*Task item*.
Would you reproduce, word for word, only the lines from the one with "Image resolution: width=630" to the end of the listing below?

*Material provided*.

•••••

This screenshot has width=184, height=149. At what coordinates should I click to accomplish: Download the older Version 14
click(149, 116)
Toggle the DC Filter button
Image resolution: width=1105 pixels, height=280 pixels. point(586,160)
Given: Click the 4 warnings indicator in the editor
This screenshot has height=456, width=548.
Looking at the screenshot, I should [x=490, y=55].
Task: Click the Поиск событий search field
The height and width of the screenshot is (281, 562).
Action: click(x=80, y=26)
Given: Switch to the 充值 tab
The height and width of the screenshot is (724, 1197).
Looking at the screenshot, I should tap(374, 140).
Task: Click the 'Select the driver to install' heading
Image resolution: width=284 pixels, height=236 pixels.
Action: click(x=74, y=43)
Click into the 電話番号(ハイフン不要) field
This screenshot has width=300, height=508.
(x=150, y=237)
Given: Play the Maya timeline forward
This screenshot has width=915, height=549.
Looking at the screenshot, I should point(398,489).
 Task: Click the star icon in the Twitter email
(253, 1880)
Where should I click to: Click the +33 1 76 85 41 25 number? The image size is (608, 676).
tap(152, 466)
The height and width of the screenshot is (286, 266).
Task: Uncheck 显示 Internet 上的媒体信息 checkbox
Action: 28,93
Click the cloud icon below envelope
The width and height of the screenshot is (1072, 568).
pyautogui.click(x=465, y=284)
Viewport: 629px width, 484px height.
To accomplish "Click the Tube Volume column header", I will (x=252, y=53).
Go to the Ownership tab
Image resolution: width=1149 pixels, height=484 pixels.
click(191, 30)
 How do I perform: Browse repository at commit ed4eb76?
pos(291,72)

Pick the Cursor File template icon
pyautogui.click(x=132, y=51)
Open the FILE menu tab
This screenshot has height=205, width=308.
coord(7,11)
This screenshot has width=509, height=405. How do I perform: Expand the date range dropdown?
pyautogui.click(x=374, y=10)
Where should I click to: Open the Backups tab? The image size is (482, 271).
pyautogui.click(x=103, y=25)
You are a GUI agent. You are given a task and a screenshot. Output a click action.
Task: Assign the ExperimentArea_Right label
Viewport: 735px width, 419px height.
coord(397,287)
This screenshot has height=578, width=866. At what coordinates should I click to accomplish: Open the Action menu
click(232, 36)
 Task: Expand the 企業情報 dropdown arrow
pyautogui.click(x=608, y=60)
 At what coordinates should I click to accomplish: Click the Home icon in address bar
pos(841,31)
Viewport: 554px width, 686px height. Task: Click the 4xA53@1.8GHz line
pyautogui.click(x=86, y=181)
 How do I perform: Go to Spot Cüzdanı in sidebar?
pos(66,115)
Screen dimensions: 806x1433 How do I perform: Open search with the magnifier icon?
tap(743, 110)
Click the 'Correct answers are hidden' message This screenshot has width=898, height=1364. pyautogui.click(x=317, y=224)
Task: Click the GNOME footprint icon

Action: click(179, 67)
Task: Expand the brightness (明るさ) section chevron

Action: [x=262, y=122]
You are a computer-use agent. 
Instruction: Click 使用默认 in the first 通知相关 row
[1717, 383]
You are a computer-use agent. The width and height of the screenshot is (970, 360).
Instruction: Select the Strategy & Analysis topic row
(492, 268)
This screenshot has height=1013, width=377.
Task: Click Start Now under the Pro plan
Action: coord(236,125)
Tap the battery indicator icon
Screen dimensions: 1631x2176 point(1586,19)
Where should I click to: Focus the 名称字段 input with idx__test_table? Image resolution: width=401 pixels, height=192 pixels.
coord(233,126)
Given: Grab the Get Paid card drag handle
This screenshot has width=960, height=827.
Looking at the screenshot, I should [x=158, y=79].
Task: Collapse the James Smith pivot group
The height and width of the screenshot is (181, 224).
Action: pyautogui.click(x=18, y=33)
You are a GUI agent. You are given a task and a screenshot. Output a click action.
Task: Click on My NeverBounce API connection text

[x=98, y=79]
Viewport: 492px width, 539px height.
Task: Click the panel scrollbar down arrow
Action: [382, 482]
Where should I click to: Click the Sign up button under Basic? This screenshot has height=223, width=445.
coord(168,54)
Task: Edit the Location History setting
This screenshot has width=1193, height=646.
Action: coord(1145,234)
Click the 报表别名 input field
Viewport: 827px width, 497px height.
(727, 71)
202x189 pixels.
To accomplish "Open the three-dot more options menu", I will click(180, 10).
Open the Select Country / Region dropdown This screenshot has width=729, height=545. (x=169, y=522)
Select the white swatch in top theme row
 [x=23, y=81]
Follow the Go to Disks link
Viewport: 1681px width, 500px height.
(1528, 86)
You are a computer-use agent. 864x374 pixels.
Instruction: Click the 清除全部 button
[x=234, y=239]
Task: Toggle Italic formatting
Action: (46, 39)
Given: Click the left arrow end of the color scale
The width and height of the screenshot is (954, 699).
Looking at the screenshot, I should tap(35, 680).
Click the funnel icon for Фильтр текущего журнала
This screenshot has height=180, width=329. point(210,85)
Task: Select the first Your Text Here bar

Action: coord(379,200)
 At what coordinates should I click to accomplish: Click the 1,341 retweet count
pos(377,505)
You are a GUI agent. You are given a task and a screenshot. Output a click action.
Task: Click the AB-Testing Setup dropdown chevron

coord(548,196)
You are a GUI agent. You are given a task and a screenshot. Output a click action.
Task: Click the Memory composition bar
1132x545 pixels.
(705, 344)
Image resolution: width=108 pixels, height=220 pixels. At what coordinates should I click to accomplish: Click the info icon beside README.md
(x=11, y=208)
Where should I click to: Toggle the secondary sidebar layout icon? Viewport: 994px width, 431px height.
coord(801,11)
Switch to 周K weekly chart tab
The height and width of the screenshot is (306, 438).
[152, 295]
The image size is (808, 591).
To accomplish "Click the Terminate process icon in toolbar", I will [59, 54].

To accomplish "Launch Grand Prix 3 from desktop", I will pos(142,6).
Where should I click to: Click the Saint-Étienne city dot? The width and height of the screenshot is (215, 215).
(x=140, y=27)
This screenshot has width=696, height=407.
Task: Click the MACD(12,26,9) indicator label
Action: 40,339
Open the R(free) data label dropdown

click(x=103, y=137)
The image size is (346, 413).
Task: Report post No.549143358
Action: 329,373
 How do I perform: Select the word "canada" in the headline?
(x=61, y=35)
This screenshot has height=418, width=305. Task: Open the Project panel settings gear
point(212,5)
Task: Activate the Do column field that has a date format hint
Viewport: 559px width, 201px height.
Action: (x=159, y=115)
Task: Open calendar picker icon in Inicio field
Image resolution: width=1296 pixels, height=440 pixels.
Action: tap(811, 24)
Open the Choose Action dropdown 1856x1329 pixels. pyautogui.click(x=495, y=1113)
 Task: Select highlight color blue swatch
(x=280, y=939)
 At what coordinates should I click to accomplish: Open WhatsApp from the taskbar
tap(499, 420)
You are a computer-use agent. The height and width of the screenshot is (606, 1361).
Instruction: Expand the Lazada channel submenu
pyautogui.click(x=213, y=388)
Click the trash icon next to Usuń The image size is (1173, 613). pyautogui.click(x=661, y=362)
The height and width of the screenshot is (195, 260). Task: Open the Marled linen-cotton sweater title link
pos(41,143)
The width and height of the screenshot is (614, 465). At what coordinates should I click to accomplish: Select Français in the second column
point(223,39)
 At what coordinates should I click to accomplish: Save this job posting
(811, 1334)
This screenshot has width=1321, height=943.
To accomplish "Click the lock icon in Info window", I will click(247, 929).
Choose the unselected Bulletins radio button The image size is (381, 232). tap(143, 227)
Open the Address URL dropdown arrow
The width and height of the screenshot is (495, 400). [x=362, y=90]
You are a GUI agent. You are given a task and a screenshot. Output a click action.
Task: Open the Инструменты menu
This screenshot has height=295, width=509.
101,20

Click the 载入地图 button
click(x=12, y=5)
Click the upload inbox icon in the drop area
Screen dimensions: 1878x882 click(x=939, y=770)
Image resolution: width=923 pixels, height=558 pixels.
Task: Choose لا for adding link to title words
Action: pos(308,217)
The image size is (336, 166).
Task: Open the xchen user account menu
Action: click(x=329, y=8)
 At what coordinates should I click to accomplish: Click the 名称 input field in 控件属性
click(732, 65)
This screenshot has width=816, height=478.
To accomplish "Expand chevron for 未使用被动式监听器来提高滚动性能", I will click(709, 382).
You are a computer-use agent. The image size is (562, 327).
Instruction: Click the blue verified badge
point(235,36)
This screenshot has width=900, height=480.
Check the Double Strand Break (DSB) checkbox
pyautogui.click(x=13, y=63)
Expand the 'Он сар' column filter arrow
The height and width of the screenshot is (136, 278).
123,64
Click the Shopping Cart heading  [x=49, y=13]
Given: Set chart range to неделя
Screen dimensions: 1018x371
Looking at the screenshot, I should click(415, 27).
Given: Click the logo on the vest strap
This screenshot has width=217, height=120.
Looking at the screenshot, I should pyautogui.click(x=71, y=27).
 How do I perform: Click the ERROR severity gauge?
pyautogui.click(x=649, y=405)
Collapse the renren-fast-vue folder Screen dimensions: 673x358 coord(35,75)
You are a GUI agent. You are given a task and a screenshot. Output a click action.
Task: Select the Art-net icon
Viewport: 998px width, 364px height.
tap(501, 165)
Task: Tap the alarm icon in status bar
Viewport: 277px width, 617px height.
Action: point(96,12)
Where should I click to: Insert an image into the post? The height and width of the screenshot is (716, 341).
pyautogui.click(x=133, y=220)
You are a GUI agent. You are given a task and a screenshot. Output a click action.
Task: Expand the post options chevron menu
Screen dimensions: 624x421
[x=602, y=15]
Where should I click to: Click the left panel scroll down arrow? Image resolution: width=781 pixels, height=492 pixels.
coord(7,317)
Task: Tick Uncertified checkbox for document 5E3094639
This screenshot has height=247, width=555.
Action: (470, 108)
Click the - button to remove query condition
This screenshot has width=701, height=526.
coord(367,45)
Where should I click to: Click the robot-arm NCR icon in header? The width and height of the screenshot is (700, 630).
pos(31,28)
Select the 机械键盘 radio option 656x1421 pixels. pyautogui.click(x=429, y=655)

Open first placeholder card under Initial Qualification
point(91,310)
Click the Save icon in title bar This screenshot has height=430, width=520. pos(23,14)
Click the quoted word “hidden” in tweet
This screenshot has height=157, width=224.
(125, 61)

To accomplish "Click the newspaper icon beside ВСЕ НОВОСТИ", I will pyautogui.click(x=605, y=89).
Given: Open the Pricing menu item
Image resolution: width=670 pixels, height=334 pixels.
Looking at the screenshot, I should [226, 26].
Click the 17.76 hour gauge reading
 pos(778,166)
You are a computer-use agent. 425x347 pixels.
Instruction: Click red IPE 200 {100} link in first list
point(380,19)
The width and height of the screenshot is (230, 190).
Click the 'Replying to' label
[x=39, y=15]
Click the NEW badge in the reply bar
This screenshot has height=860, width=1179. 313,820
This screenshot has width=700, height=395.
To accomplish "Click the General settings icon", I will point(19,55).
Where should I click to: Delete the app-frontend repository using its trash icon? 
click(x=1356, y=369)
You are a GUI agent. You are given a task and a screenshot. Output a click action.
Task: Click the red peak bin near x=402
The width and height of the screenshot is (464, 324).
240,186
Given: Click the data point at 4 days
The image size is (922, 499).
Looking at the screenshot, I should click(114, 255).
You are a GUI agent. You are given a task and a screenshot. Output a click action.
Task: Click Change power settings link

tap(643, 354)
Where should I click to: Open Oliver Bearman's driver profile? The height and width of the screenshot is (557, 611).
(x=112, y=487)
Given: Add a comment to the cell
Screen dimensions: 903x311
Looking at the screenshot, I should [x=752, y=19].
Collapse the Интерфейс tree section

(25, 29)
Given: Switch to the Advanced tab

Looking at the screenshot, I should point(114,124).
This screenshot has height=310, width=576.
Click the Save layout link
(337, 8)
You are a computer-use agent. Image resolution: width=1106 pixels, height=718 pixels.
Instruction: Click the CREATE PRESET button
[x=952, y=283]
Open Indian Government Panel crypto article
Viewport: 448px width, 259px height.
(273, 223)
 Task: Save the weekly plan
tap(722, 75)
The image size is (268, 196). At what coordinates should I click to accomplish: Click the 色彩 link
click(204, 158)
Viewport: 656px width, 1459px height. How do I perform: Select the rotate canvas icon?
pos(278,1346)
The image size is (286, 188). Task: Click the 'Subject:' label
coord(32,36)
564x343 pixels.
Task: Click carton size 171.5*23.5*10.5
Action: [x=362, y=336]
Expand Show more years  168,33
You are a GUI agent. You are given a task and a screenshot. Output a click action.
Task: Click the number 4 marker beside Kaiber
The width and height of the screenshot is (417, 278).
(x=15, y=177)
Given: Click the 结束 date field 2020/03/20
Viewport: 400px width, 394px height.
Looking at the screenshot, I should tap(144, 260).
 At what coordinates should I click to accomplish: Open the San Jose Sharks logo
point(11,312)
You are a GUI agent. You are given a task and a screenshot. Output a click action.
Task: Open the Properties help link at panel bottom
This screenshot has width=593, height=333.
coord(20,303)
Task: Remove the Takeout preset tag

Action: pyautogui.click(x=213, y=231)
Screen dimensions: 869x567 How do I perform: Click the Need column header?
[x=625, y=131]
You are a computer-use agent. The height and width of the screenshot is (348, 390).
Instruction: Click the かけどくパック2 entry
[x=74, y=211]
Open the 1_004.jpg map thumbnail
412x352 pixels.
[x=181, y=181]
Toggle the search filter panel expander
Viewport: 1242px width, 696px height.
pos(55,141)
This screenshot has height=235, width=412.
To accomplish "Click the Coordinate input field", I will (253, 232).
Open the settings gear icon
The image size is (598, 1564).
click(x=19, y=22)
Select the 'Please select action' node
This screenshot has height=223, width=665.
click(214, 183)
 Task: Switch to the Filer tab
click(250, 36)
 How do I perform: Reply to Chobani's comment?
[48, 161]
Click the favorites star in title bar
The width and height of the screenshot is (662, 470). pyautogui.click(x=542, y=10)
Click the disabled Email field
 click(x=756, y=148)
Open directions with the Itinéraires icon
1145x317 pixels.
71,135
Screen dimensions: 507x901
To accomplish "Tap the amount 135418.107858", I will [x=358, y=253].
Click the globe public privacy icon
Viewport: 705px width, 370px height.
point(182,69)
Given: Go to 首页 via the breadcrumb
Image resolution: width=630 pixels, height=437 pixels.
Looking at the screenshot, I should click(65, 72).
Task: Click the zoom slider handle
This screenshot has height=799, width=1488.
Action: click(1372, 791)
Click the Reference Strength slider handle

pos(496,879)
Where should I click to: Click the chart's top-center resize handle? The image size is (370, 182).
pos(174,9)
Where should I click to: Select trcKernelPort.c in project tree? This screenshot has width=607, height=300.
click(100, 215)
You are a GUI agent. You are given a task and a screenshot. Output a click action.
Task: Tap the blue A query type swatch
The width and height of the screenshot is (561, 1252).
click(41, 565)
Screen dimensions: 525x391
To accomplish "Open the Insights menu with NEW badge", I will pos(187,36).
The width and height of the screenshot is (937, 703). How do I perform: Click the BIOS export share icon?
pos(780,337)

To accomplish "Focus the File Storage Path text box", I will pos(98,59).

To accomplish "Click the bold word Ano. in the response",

•••••

*Task output*.
Image resolution: width=630 pixels, height=437 pixels.
Looking at the screenshot, I should click(65, 72).
Task: Click the zoom slider handle
This screenshot has height=799, width=1488.
Action: click(1372, 791)
Click the Reference Strength slider handle

pos(496,879)
Where should I click to: Click the chart's top-center resize handle? The image size is (370, 182).
pos(174,9)
Where should I click to: Select trcKernelPort.c in project tree? This screenshot has width=607, height=300.
click(100, 215)
You are a GUI agent. You are given a task and a screenshot. Output a click action.
Task: Tap the blue A query type swatch
The width and height of the screenshot is (561, 1252).
click(41, 565)
Screen dimensions: 525x391
To accomplish "Open the Insights menu with NEW badge", I will pos(187,36).
The width and height of the screenshot is (937, 703). How do I perform: Click the BIOS export share icon?
pos(780,337)

To accomplish "Focus the File Storage Path text box", I will pos(98,59).

To accomplish "Click the bold word Ano. in the response",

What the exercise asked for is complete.